# Backup Monitor System for pickup truck



## Paula Richard (Jun 18, 2004)

Good Morning:

Does anyone use this item? Any suggestions on a brand? Wireless vs. wire. 

Thanks,


----------



## moscowitz (Nov 17, 2004)

Paula I have one wireless bought it at cabelas about $99.00. The bad thing about them is you stop turning your head around or look in you mirror. That little camera is amazing what you see. Like it alot. If I see you at Nod Brook I'll show you. But I don't know if Marshal has the ability to install it. Only a lawyer can install it.


----------



## duckhacker (Jul 5, 2010)

I have one that is wireless and the monitor is a GPS as well. Comes in handy, but the wireless can get sketchy at times. You'd get better performance hard-wiring it. Mine has that capability; I just don't use it enough to get motivated to run the wire.


----------



## Sabireley (Feb 2, 2005)

duckhacker said:


> I have one that is wireless and the monitor is a GPS as well. Comes in handy, but the wireless can get sketchy at times. You'd get better performance hard-wiring it. Mine has that capability; I just don't use it enough to get motivated to run the wire.


What kind do you have? Does the GPS work well? I want a backup camera for a dog truck so I don't run into things and can hook up my trailers more easily.

Steve


----------



## Paula Richard (Jun 18, 2004)

duckhacker said:


> I have one that is wireless and the monitor is a GPS as well. Comes in handy, but the wireless can get sketchy at times. You'd get better performance hard-wiring it. Mine has that capability; I just don't use it enough to get motivated to run the wire.

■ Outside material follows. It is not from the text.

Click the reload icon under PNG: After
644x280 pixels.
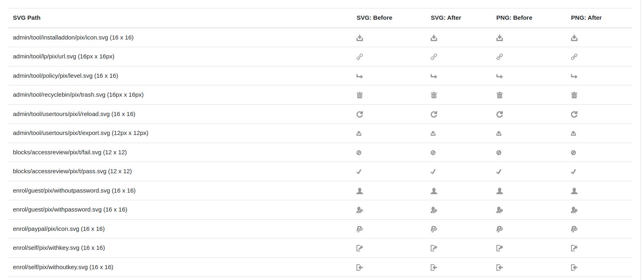point(574,114)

I have heard that about the wireless but was also told that they have improved. Have you had yours awhile?



Sabireley said:


> What kind do you have? Does the GPS work well? I want a backup camera for a dog truck so I don't run into things and can hook up my trailers more easily.
> 
> Steve


Steve: My husband ordered a backup camera through the internet. We could not find many available locally. It is due to come in next Monday - I will let you know how it is. If you have a trailer, you may want to look at the cameras that are offered for RV's. This is the dealer: http://www.tadibrothers.com/Products/CategoryProducts/BackupCameraKits


----------



## duckhacker (Jul 5, 2010)

Sabireley said:


> What kind do you have? Does the GPS work well? I want a backup camera for a dog truck so I don't run into things and can hook up my trailers more easily.
> 
> Steve



It's a VR3. I found it on clearance at Walmart for $25. I don't use the gps much, but it works pretty well, especially for that price. 




Paula Richard said:


> I have heard that about the wireless but was also told that they have improved. Have you had yours awhile?


I've had it for a year +/-. A buddy has one(just camera) he got at Autozone for under $100. It works pretty well too. I'm not sure of the brand.


----------



## tzappia (Aug 21, 2008)

Paula Richard said:


> I have heard that about the wireless but was also told that they have improved. Have you had yours awhile?
> 
> 
> 
> Steve: My husband ordered a backup camera through the internet. We could not find many available locally. It is due to come in next Monday - I will let you know how it is. If you have a trailer, you may want to look at the cameras that are offered for RV's. This is the dealer: http://www.tadibrothers.com/Products/CategoryProducts/BackupCameraKits


After reading this I ordered a wireless unit from them. It was a huge mistake as my order took forever to get and the unit came with little to no install instructions. When I called and asked for help I was given to a service tech who wasn't a friendly sort. I'll see how well their 30 day money back promise is as I will be returning it for a complete refund.


----------



## Paula Richard (Jun 18, 2004)

tzappia said:


> After reading this I ordered a wireless unit from them. It was a huge mistake as my order took forever to get and the unit came with little to no install instructions. When I called and asked for help I was given to a service tech who wasn't a friendly sort. I'll see how well their 30 day money back promise is as I will be returning it for a complete refund.


 
I agree. I placed an order with them on 3/8 and didn't get the unit until the 20th. Terrible instructions. Could not get the monitor to work - would just have a white light when turned on. I called them and they had me return it (saying that there has never been a problem with one of their units), I requested that they send another one out by FED EX. and they agreed. They sent it but sent it by UPS ground!!!! GRRRR. The second one was received on 4/6 - almost one month from date of original order.

They tested the first unit and found it to be defective, the second unit didn't work either and i sent it back. Very dissatisfied with their service. I would not recommend them to anyone. I requested that they reimburse for shipping - we'll see what they do. Sorry you had to go through this as well. Luckily we found a local dealer to purchase one from.


----------